Gemeinsam von unten gegen die Macht des "Kleingedruckten"
Problematisch sei, dass bestimmte Politikfelder, welche inhaltlich zu komplex und schwer verständlich seien, von wenigen Experten und Lobbyisten zu stark beeinflusst würden. Dadurch komme die „Macht des Kleingedruckten“ im Gesetzespapier zum Tragen, die häufig von den Partikularinteressen der Wirtschaft diktiert werde. Immer noch gebe es keinen eigenen wissenschaftlichen Dienst im europäischen Parlament, beklagte Giegold, so dass die Politiker auf Expertise von außen angewiesen seien. An die Bürger zu Hause appellierte der engagierte Politiker, den direkten Weg zu den Abgeordneten zu suchen und sich in Europafragen einzubringen. Europa müsse von zu Hause aus stärker kontrolliert und in die Pflicht genommen werden. Wenn es beispielsweise gelingen würde, die Steuerschlupflöcher in Europa zu schließen, könnten allein mit diesen zusätzlichen Milliarden theoretisch alle Staatsfinanzierungprobleme gelöst werden.

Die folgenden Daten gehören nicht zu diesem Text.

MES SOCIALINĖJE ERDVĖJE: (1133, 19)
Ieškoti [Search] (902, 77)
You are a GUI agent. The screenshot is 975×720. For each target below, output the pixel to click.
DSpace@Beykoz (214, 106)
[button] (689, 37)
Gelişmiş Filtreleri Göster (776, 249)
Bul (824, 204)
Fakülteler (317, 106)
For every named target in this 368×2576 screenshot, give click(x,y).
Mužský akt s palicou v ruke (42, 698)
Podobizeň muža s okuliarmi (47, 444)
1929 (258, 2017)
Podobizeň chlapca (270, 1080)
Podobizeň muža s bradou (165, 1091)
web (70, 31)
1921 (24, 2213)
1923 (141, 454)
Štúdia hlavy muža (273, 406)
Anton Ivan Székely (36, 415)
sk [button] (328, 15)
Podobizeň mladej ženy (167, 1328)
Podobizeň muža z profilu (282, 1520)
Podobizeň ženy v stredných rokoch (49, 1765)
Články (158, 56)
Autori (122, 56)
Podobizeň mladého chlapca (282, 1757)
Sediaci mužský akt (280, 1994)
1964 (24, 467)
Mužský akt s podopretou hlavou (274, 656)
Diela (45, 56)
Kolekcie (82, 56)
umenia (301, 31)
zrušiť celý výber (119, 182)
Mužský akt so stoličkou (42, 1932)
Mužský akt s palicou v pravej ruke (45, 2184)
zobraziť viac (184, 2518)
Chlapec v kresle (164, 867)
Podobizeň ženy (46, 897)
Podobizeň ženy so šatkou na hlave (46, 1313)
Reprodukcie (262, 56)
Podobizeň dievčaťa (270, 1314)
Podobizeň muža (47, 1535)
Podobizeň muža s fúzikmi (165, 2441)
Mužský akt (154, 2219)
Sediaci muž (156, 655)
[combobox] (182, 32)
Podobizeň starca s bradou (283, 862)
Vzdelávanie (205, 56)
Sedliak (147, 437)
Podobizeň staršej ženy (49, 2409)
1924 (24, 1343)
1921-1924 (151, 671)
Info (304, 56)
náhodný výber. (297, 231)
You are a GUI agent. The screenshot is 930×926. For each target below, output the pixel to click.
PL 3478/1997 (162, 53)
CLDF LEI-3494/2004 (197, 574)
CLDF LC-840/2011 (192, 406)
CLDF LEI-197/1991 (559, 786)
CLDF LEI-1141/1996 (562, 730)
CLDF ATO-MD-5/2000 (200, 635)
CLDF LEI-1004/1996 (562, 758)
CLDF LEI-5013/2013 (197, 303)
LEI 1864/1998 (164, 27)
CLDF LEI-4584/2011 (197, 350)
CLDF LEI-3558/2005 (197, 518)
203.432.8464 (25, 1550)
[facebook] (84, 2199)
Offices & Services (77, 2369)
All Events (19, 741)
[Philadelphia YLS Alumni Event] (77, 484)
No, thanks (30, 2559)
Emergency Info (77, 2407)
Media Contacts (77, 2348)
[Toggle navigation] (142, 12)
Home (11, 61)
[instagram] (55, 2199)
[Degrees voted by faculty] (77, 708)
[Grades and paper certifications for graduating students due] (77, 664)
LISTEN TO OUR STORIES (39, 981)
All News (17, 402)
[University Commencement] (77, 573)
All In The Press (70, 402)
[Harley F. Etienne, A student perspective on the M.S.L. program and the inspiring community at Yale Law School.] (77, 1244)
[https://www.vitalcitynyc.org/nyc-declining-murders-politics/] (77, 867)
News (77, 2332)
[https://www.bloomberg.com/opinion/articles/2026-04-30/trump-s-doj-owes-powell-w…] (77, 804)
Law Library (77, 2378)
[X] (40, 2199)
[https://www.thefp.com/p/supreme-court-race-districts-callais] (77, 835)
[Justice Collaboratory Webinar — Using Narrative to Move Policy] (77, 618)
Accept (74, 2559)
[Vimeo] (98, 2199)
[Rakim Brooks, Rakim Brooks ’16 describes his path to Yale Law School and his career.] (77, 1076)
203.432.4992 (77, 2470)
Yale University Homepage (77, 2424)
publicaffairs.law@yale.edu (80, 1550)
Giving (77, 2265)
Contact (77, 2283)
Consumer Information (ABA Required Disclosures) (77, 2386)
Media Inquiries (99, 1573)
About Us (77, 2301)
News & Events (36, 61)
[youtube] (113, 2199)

Neue NGO "Finance Watch" soll für mehr Transparenz sorgen
Um die Zivilgesellschaft endlich auch in Wirtschaftsbelangen zu stärken, haben EU-Abgeordnete im Jahr 2011 die NGO „Finance Watch“ gegründet. Diesem Schritt müssten noch weitere folgen, so Giegold abschließend, denn es habe sich gezeigt, dass das System auf Druck reagiere. Europa sei ein „riesiger Schatz“ und müsse genau deswegen von unten kritisiert und mitgestaltet werden.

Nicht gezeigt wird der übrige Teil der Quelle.